Different content types fail differently. Auditing them with the same rubric is malpractice.

Checks
  • 13 content-type rubrics applied per URL (homepage, pillar, cluster, case study, service, product, pricing, blog index, landing, docs, about, contact, legal)
  • Per-type structured data audited
  • Per-type quality signals scored (E-E-A-T, last-updated, author bylines)
  • Inventory of which type each URL is — many sites can’t answer this
§ 5.1010 / 14

UX & Conversion Audit

At every decision point in the funnel, are we reducing friction and reinforcing intent?

Checks
  • Information scent — can users predict what’s behind each link?
  • CTA clarity — one dominant action per page?
  • Form friction — minimum fields, progressive disclosure?
  • Trust signals placed at the right decision points?
  • Error states clear and recoverable?
  • Empty states useful, not dead ends?
  • Loading states visible and honest?
  • Dark patterns absent (third-party reviewer with ethics brief)?
  • Session replay sample (20–50 sessions, mix desktop/mobile)
  • Heatmaps on top 5 conversion pages
§ 5.1111 / 14

Backlink & Off-Page Audit

Who links to us, and do those links help or hurt us?

Checks
  • Total referring domains + DR/DA distribution
  • Top 20 linking domains (manual quality review)
  • Anchor text distribution — over-optimized anchors are a risk signal
  • Toxic / spammy backlinks — disavow only if necessary + manual action exists
  • Link velocity — sudden spikes investigated
  • Brand mentions unlinked — outreach opportunities
  • Competitor backlink gap analysis
§ 5.1212 / 14

Analytics, Event & Observability

Can we see what’s happening, attribute it to a source, and detect when something breaks?

Checks
  • GA4 (or alt) installed on 100% of pages — verified via crawl
  • Event schema documented (20–40 named events, typed properties, no PII)
  • Key conversion events tested via DebugView
  • Attribution model agreed and stored with every lead
  • UTM parameters captured and persisted into CRM + analytics
  • Uptime monitoring with 99.9% SLO minimum
  • Client-side JS error monitoring (Sentry or equivalent)
  • Form submission success rate monitored with daily threshold alert
  • Core Web Vitals tracked over time (RUM or PageSpeed API cron)
  • Privacy / consent compliance — banner, DPA, PII handling
Red flags
  • If a lead form silently fails for 48 hours, how do you find out?
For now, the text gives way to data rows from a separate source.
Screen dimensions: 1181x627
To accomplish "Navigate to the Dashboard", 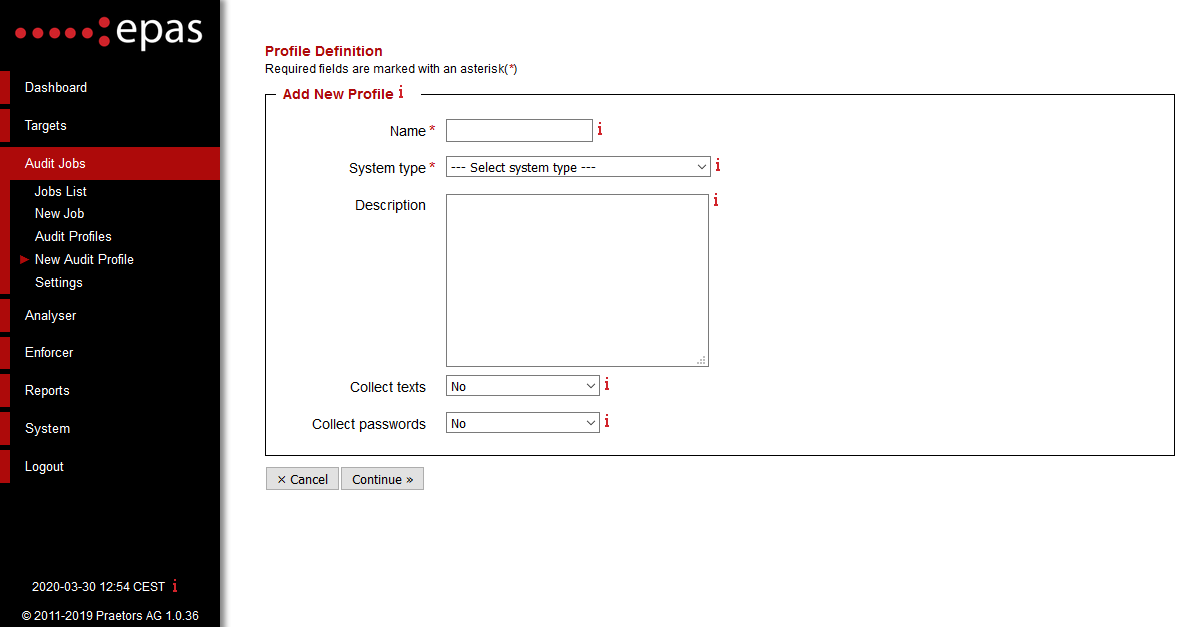I will click(x=56, y=87).
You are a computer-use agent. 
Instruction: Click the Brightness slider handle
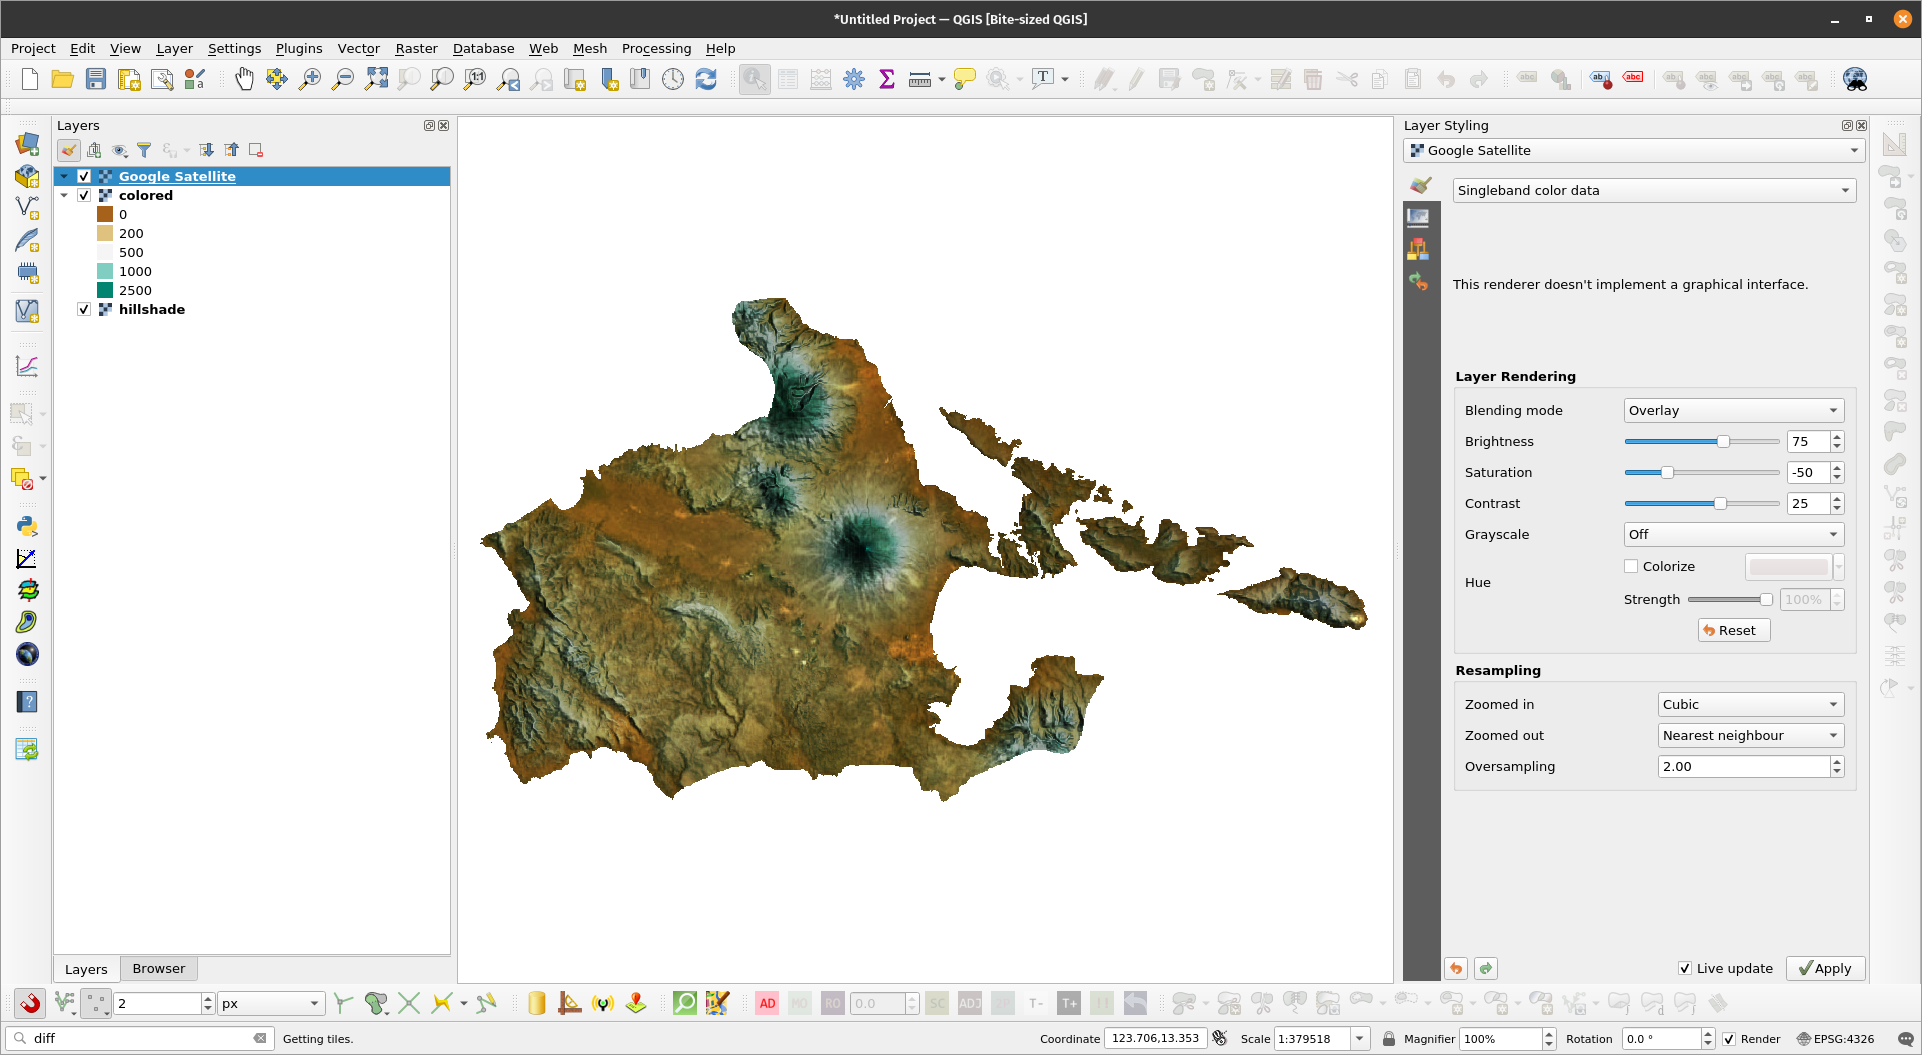click(x=1723, y=441)
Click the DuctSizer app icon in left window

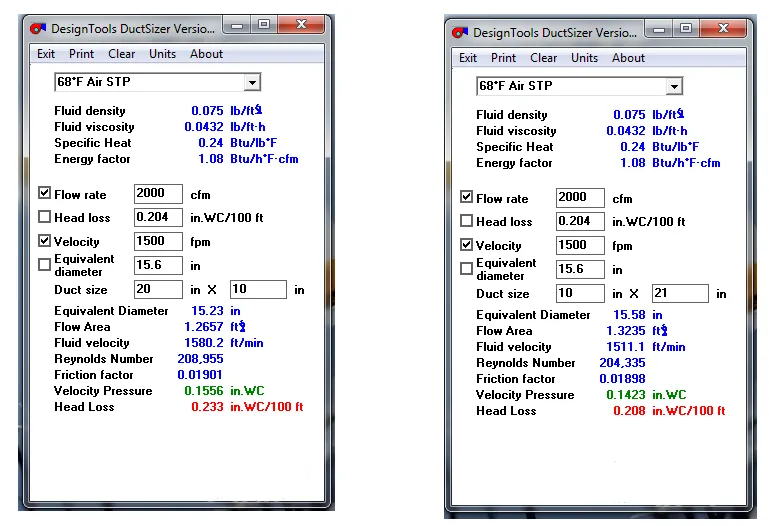pos(39,27)
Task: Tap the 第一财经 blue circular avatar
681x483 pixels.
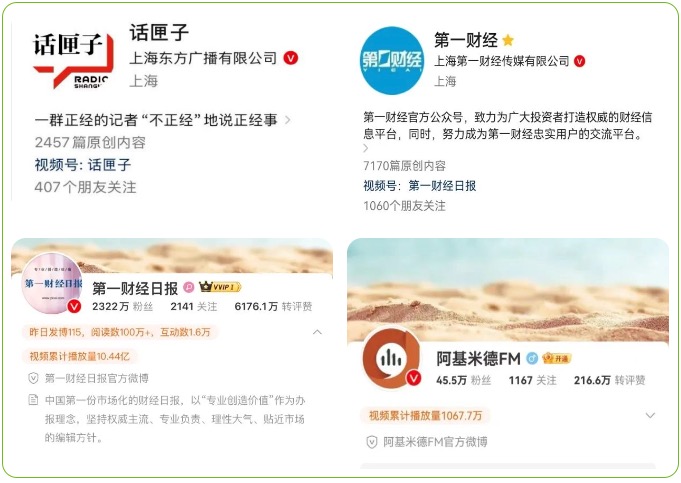Action: [x=392, y=60]
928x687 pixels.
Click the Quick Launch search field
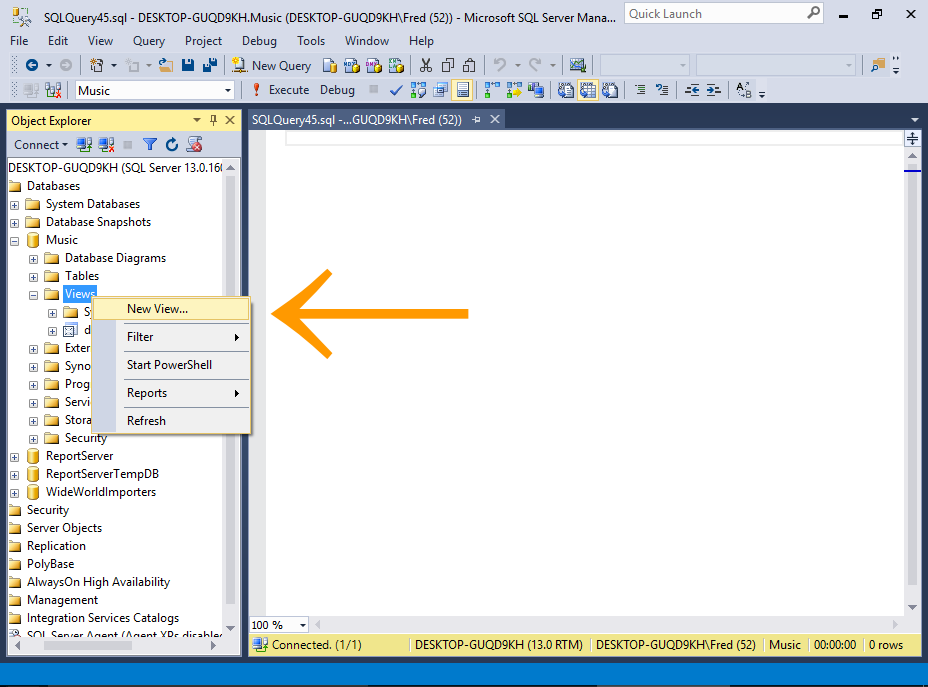click(715, 14)
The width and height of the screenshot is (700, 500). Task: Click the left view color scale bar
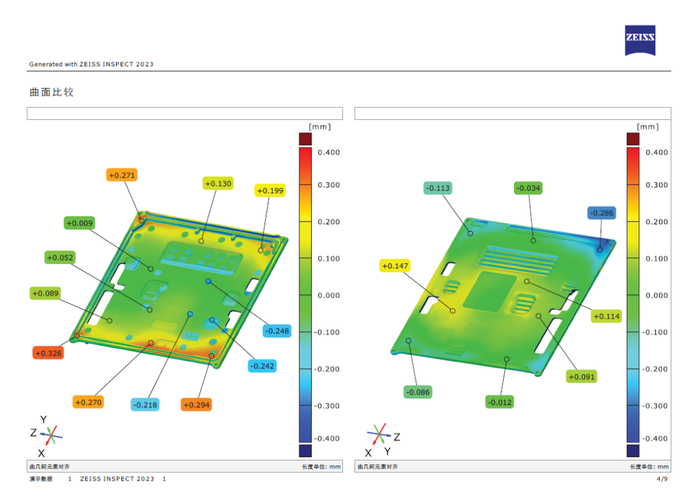tap(305, 295)
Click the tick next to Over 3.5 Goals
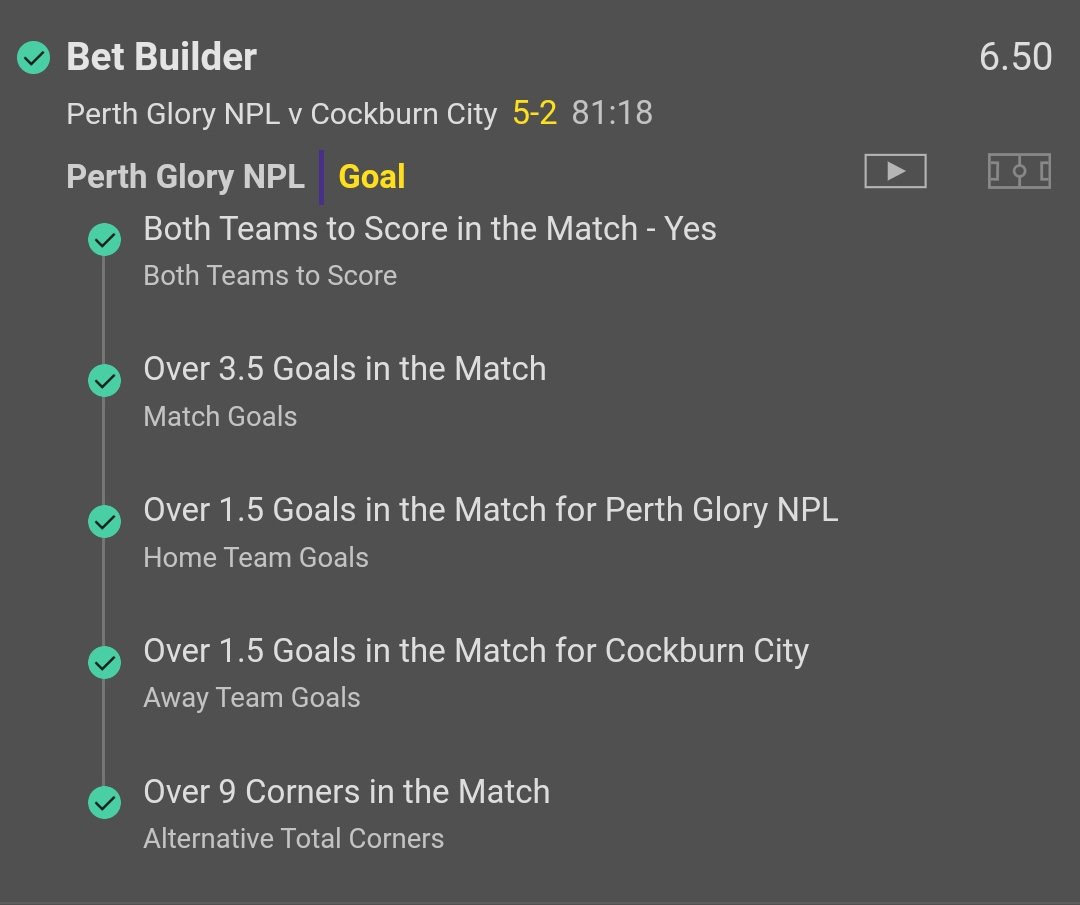 (x=104, y=381)
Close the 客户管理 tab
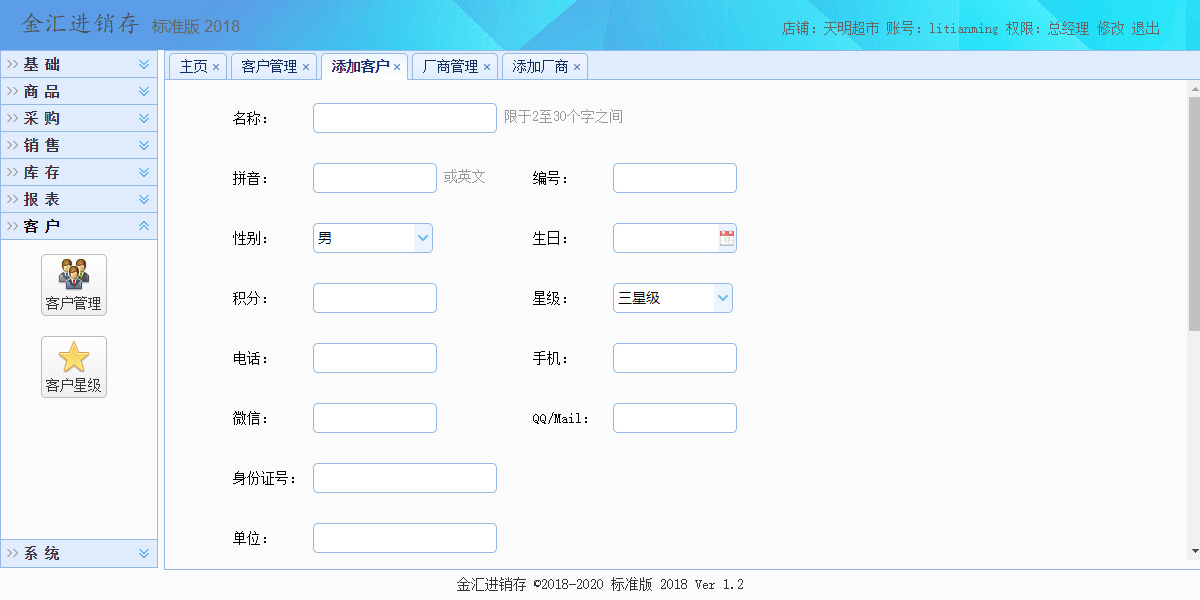 [x=306, y=67]
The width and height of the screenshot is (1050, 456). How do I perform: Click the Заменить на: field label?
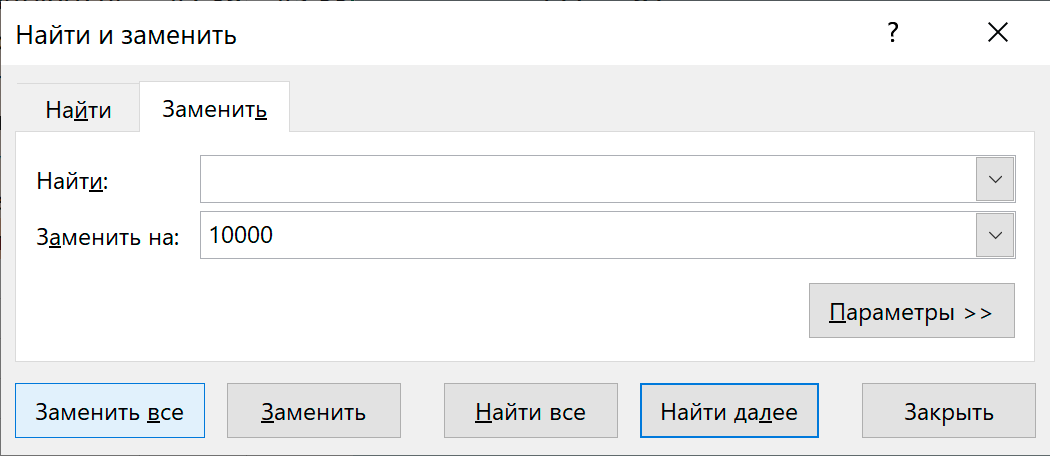(107, 237)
If the answer is ‘a salesperson notices the drought,’ fix that before anything else.
§ 5.1313 / 14

Competitive & Content Gap

Where are competitors winning that we’re not, and is it worth catching up?

Checks
  • Top 3–5 competitors identified (business-defined, not tool-defined)
  • Their top-100 organic keywords vs yours (gap report)
  • Their content velocity (posts / month)
  • Their backlink sources you don’t share
  • Their schema coverage vs yours
  • Their AI citation presence (same brand-query spot check)
  • Topic clusters they own that you don’t
  • Their site speed + UX benchmarks vs yours
§ 5.1414 / 14

Log File Analysis

What are crawlers actually doing, not what we hope they’re doing?

Checks
  • Googlebot hit volume per day (trend)
  • Top 20 most-crawled URLs — should be the most valuable
  • URLs crawled repeatedly that return errors
  • URLs never crawled that should be
  • Crawl budget wasted on parameter URLs, filters, infinite paginations
  • Bot distribution: Googlebot vs Bingbot vs AI crawlers (GPTBot, ClaudeBot, PerplexityBot)
  • Unusual user agents flagged for investigation
Red flags
  • Most mid-market sites skip this. Every enterprise site must do it.